_JOB_.
From the items below, pull out every line that contains the word "coordinate". Case must match.

_A block of data_.
● ● ● ●

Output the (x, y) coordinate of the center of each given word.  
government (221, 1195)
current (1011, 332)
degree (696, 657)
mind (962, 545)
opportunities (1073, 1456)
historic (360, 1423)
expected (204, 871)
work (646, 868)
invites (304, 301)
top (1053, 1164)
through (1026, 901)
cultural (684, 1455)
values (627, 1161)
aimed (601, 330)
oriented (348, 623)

● ● ● ●

_SOLUTION_.
Output the (x, y) coordinate of the center of each given word.  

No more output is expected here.